[Text to read]
# Good shows for wholesale Tees, Polos and Hoodies



## mlodhi (Feb 3, 2007)

I am wondering if someone can suggest any good shows for searching wholesale buyers of Tees, Polos and Hoodies. I would like to attend some of the shows this year for networking and may be even have a stall, if it is not outrageously expensive. Any input will be appreciated.

Thanks

MLodhi


----------



## Jasonda (Aug 16, 2006)

Are you looking to _buy_ tees and hoodies, or sell your line to buyers that work for retail stores?


----------



## scpromos (May 27, 2006)

Where are you located?


----------



## mlodhi (Feb 3, 2007)

Jasonda said:


> Are you looking to _buy_ tees and hoodies, or sell your line to buyers that work for retail stores?


We are looking to sell our line (LIMRA) of quality tees, polos, etc. We have offices in MN and CA. Any information regarding good shows this year will be great.

[Task set]
(1) Duplicate the passage of the forum thread on trade shows for wholesale tees between "We are looking" and "will be great.", inclusive.
(2) Decide whether each statement agrees with the forum thread on trade shows for wholesale tees, answering yes or no and quoting the words of the thread that settle it. (a) The person who started the thread hopes to attend shows this year for networking. (b) The line being offered is named LIMRA. (c) The sellers have offices in Texas.
(3) Extend the forum thread on trade shows for wholesale tees from the point where it stops.

[Extracted material]
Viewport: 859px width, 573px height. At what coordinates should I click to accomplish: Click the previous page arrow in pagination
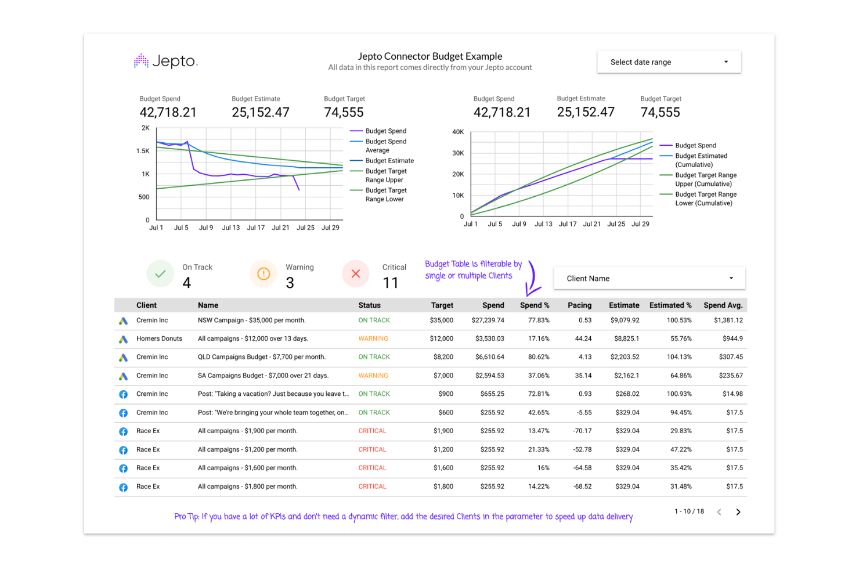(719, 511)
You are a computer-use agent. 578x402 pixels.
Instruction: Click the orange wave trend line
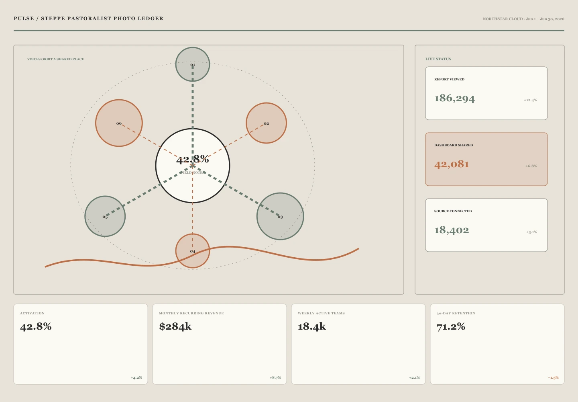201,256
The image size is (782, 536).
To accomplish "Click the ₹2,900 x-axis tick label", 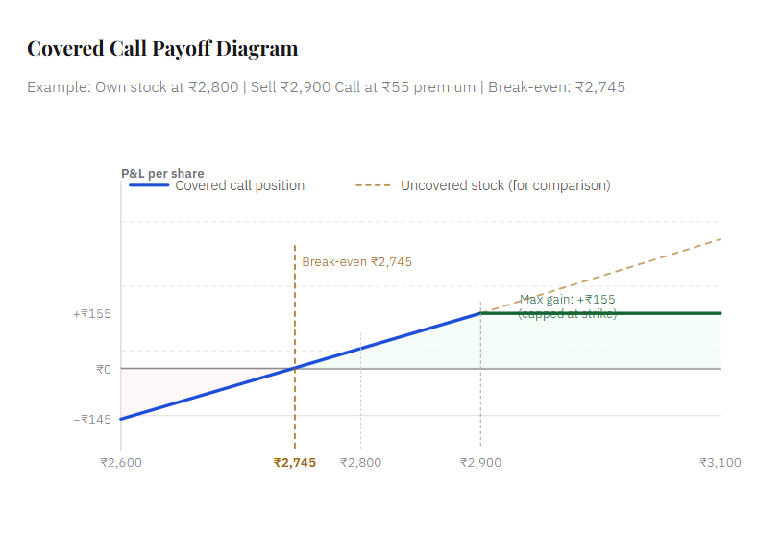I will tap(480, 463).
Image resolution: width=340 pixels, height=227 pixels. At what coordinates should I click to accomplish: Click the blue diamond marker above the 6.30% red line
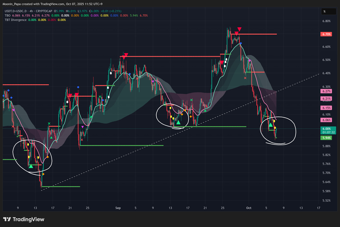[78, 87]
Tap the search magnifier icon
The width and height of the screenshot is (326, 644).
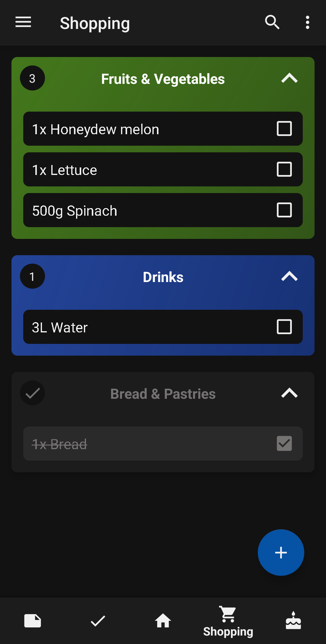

[Outputs for the tasks]
(1)
We are looking to sell our line (LIMRA) of quality tees, polos, etc. We have offices in MN and CA. Any information regarding good shows this year will be great.

(2)
(a) Yes: "I would like to attend some of the shows this year for networking"
(b) Yes: "We are looking to sell our line (LIMRA) of quality tees, polos, etc."
(c) No: "We have offices in MN and CA."

(3)
Thanks!
Muhammad


----------



## Jasonda (Aug 16, 2006)

Muhammad,

Try this thread:

http://www.t-shirtforums.com/offline-retail-tradeshows/t14140.html


----------



## scpromos (May 27, 2006)

The Imprinted Sportswear Shows (ISS) are great, there's one here in Long Beach.


----------



## Rodney (Nov 3, 2004)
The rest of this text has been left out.